The Last Thing He Told Me Metaphors and Similes

The Last Thing He Told Me Metaphors and Similes

When the bottom falls out

During the phone call with Belle, Avett’s wife, Hannah starts to realize the senselessness in trying to defend Owen’s innocence. She sees a mirror of herself, listening to Belle trying to defend her husband with every possible excuse. She realizes what she sounds like to other people – crazy. Then she wonders if that’s what happens to a person when the bottom falls out, and they are unable to find words that make sense to the rest of the world.

A piece lining up

Following the clues with Bailey in Austin, Hannah gets a phone call from Carl, Owen’s lawyer friend whom she visited asking for help, and whose wife berated her for the money they lost on the scheme of The Shop. He wants to apologize, but he reveals an important piece of information to Hannah, information that Carl and his wife didn’t actually lose money because of Owen, but because of Carl’s cheating.

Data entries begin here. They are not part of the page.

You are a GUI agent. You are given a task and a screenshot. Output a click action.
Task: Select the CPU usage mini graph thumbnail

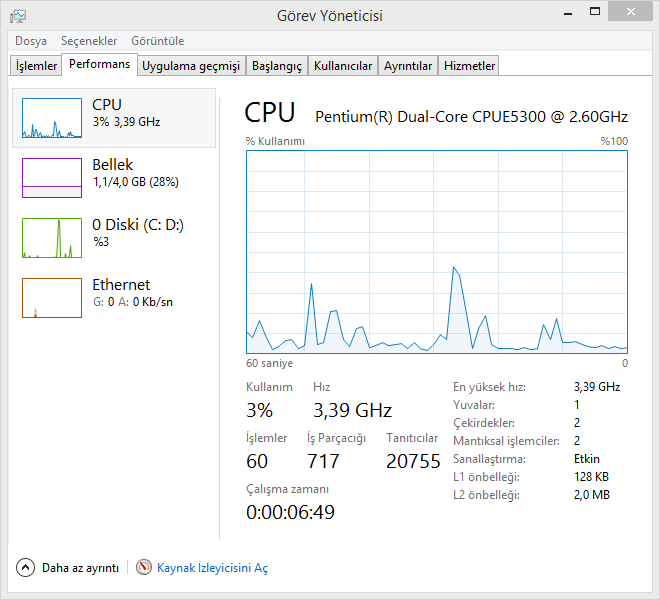(x=52, y=118)
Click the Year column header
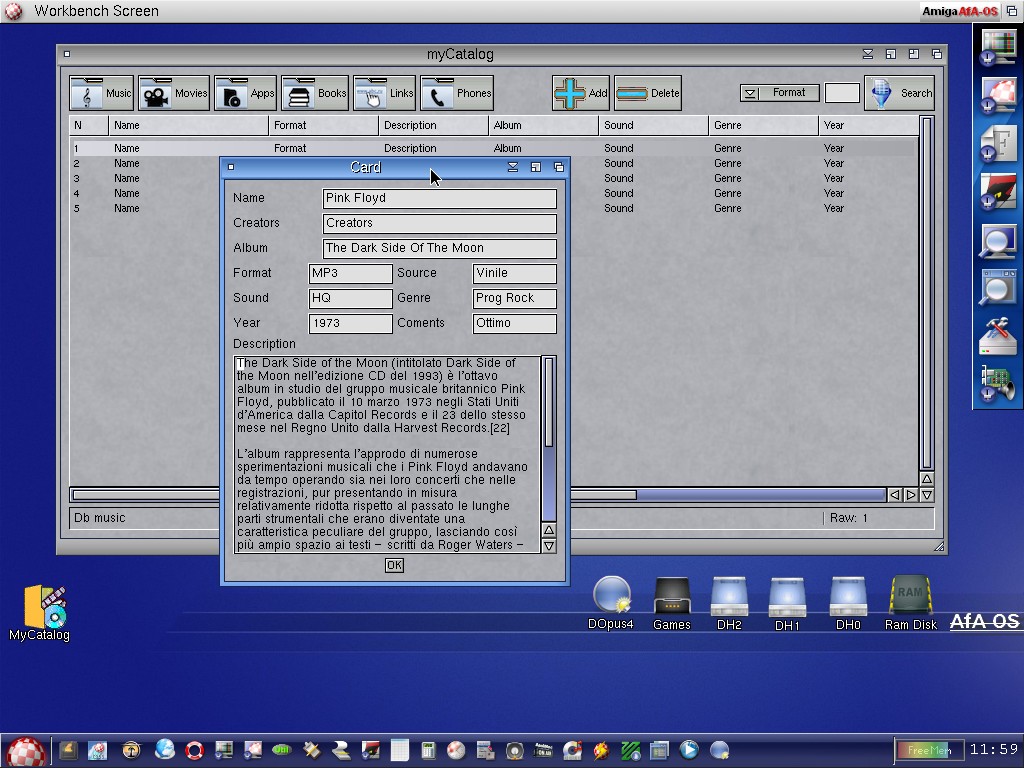This screenshot has height=768, width=1024. (x=868, y=125)
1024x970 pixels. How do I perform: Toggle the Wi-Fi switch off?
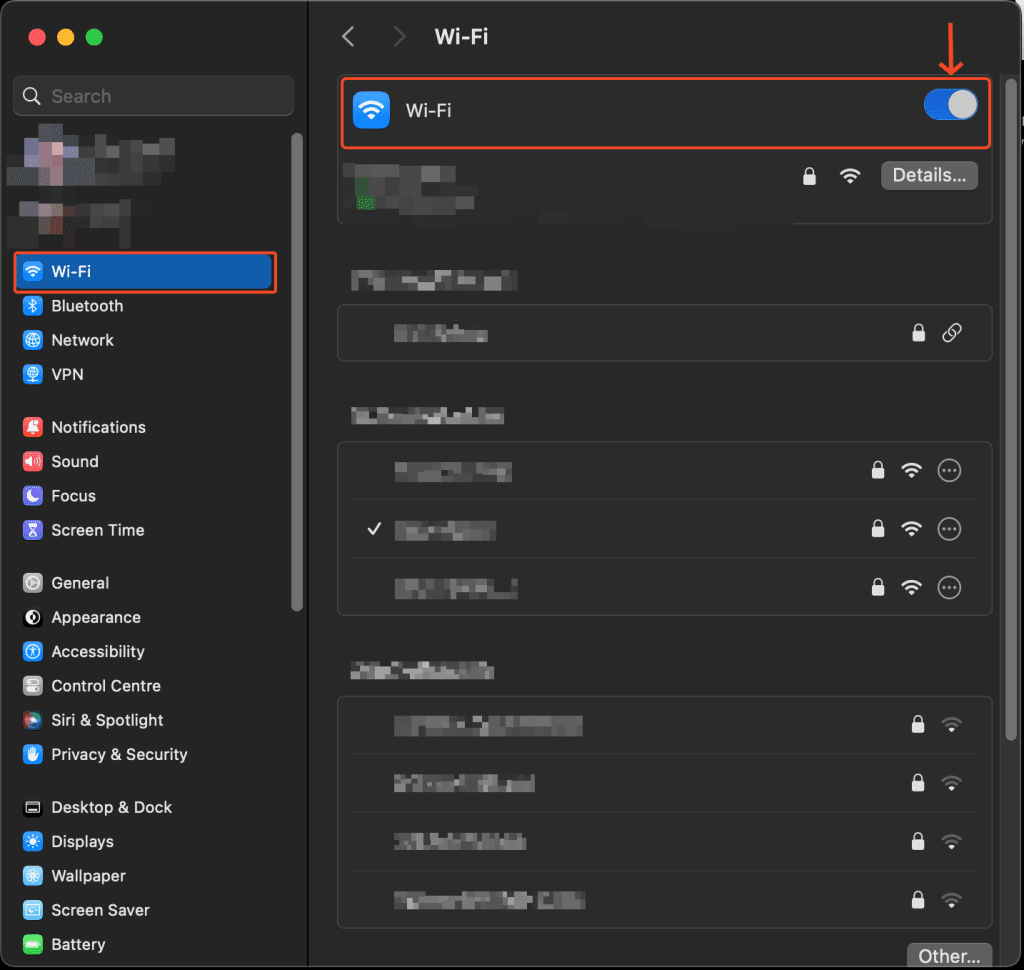(x=950, y=104)
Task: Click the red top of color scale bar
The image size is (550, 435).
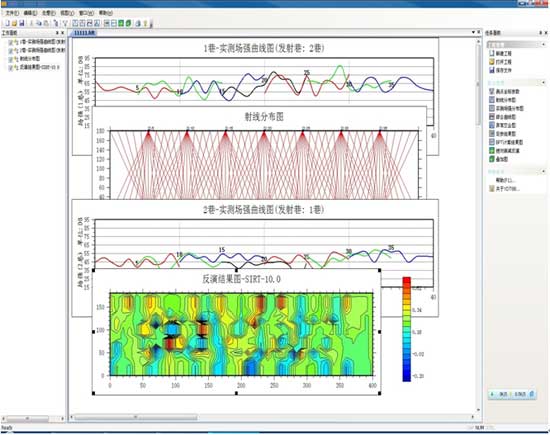Action: (407, 281)
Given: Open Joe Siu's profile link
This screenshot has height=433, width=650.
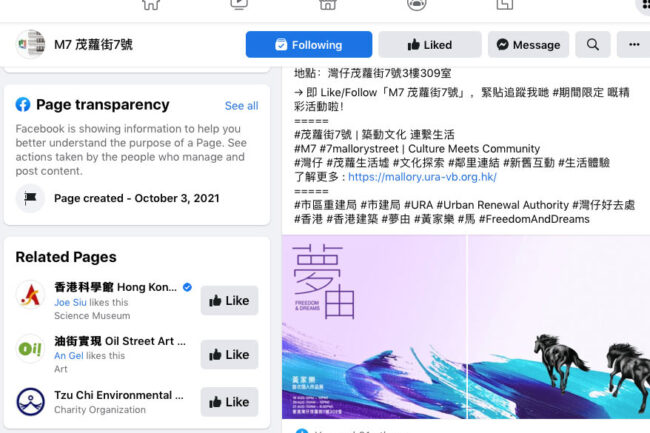Looking at the screenshot, I should [70, 302].
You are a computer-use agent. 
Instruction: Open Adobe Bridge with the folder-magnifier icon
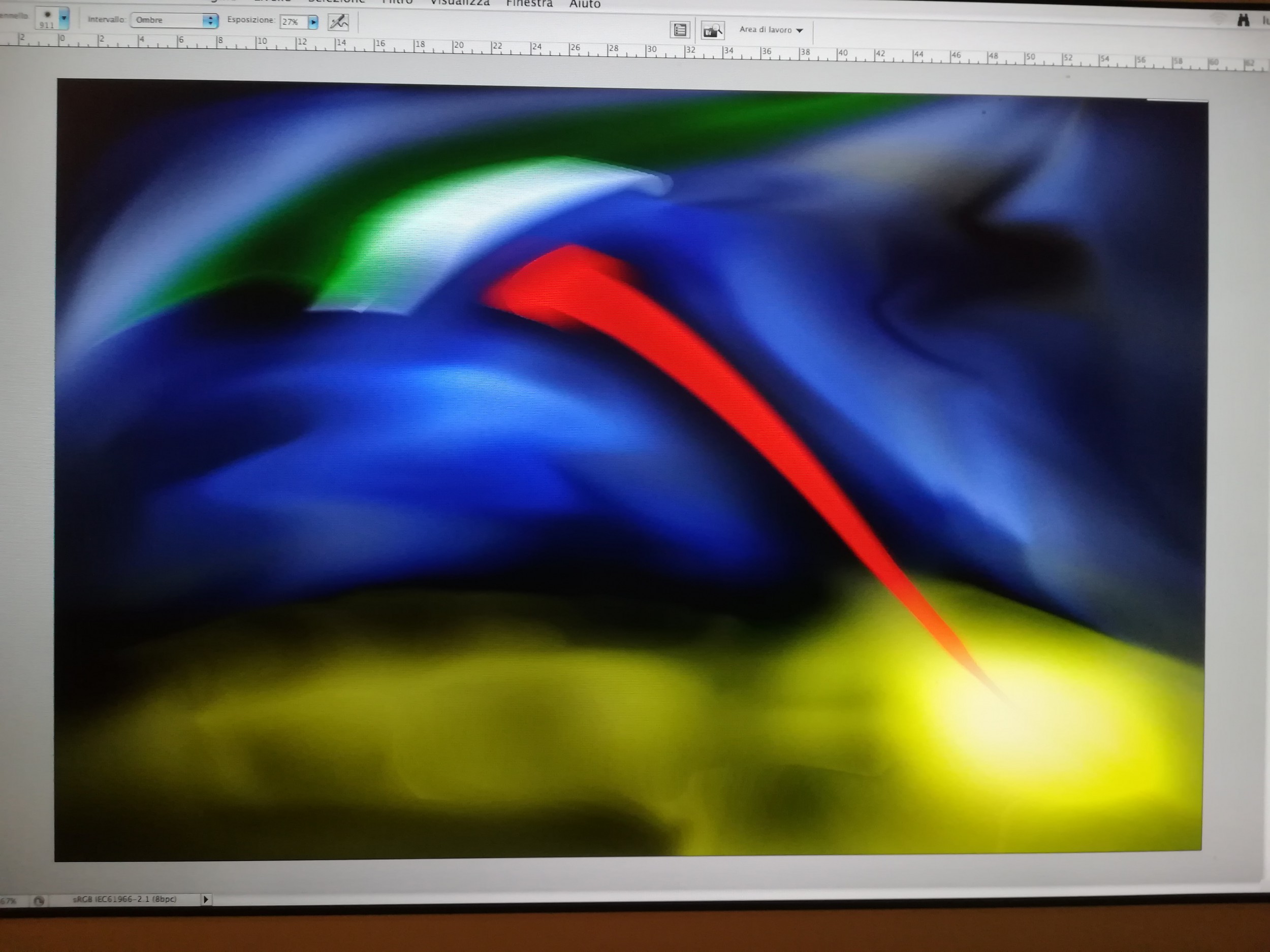pyautogui.click(x=713, y=31)
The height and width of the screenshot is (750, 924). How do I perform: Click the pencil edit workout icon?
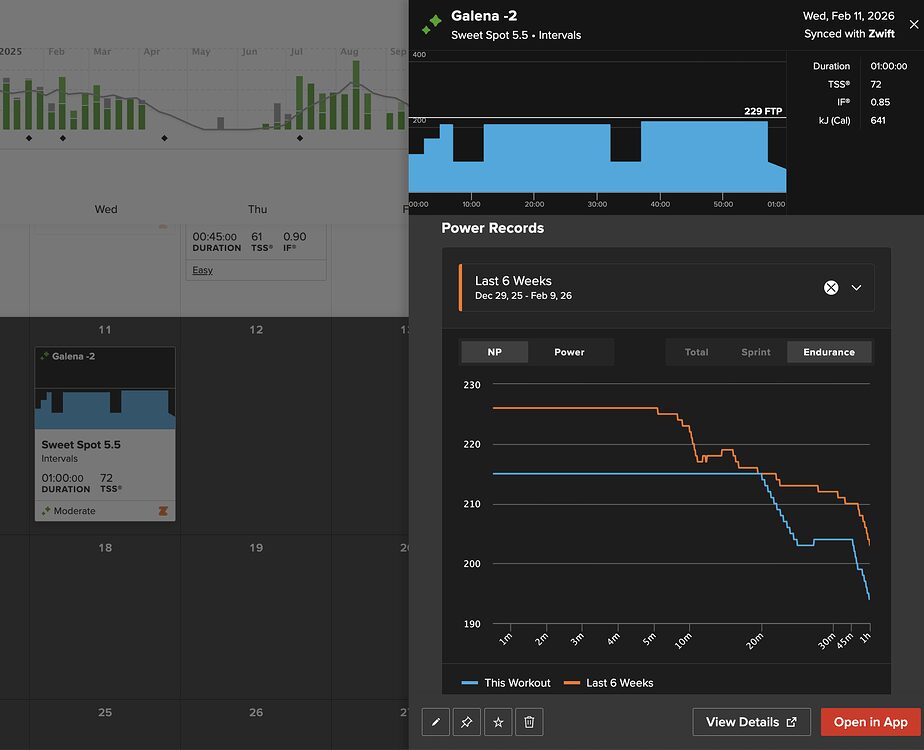point(435,722)
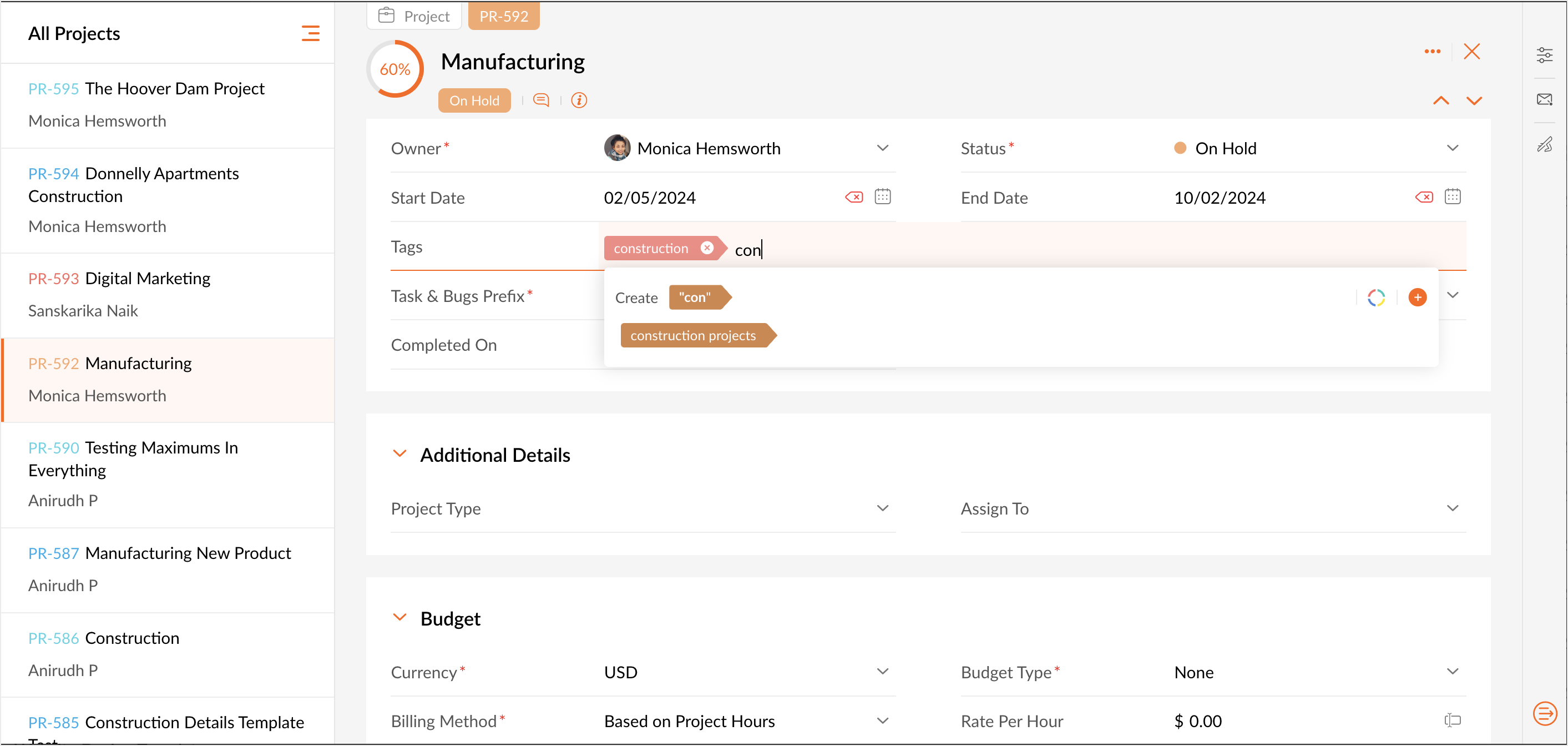Open the three-dots more options menu

coord(1432,52)
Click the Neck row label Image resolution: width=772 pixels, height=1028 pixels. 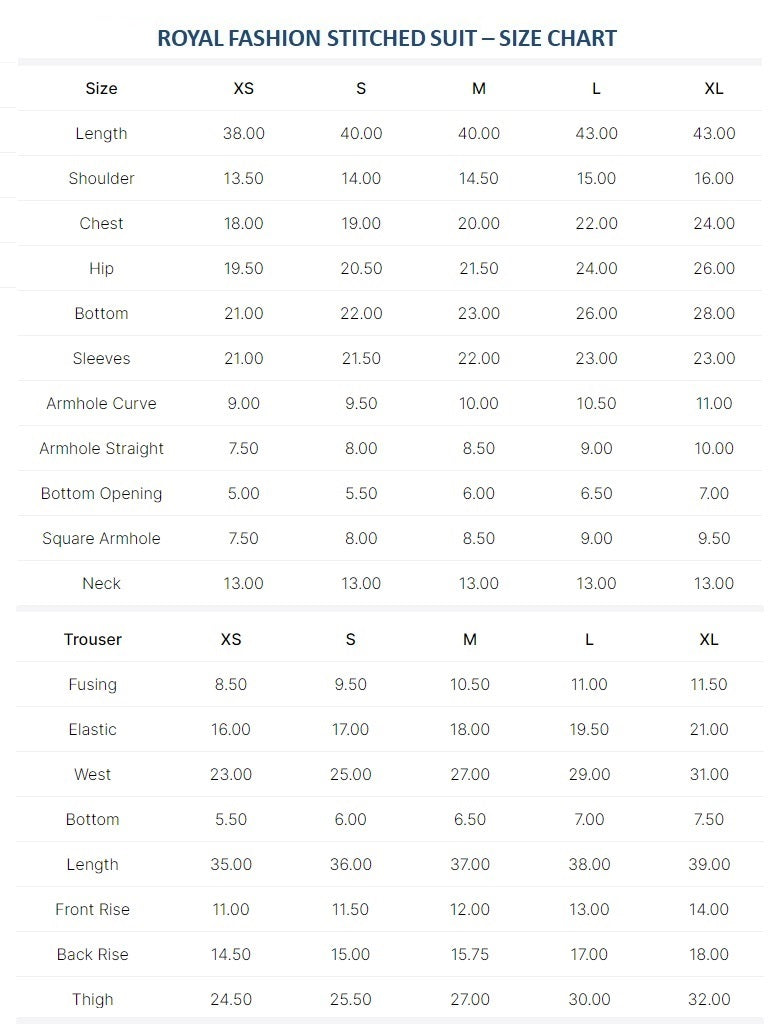[x=101, y=583]
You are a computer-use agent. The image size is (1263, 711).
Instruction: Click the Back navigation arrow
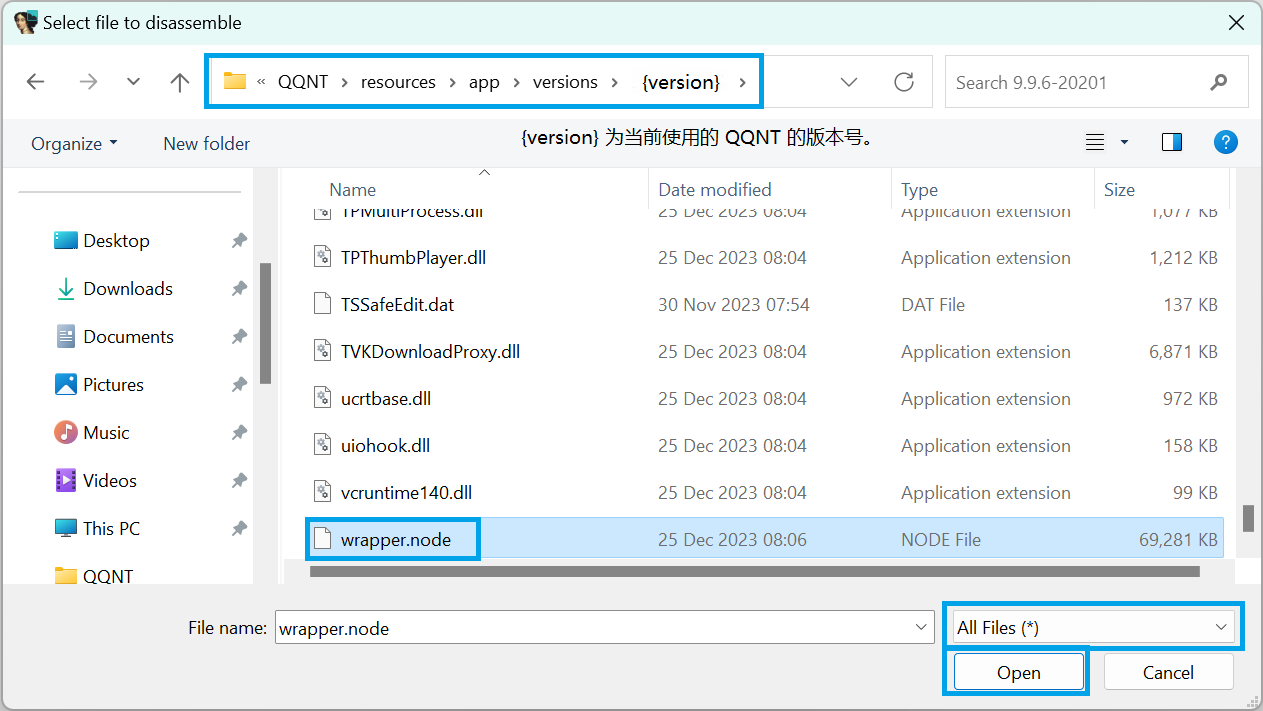[36, 82]
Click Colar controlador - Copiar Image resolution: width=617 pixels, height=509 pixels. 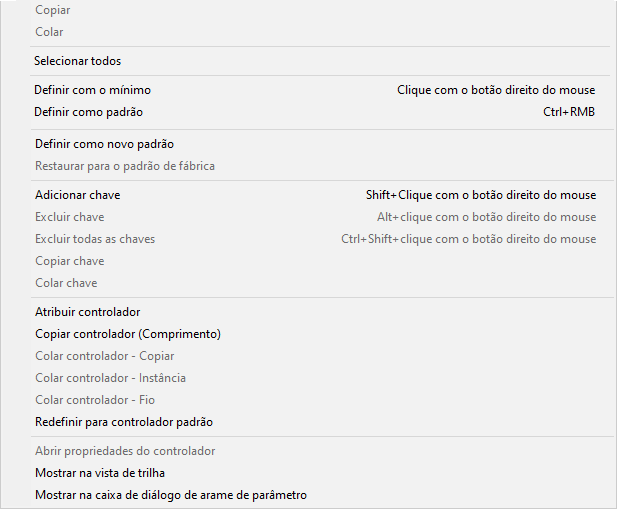(104, 356)
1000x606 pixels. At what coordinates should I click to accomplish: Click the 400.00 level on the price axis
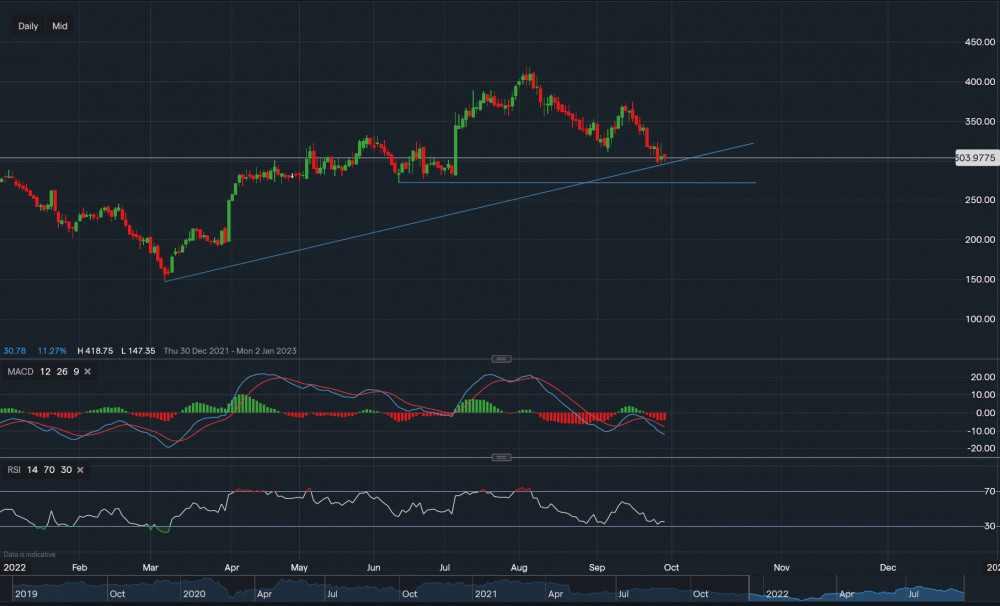pos(977,82)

This gives Hannah hope that Owen is still the man she knew. She sees it as a piece lining up to show her that.

A mirage

“The person you thought you knew, your favorite person, starts to disappear, a mirage, unless you convince yourself that the parts that matter are still true.”

Hannah starts to uncover more and more holes in Owen’s past and identity. She discovers that Owen is not even his real name. She is in a conflicting situation because the time she spent and the love she felt with him seemed real, but everything else seems to be the opposite of truth.

Out of one's depth

“There is a moment when you realize you are out of your depth. This is mine”

To save Bailey, Hannah decides to do one thing that might prove to be the most dangerous. She decides to go to the source of the entire situation – Nicholas Bell, Owen’s father-in-law and Bailey’s grandfather. Upon meeting him, she very quickly realizes the helplessness of her situation, and that she is completely at this man’s mercy.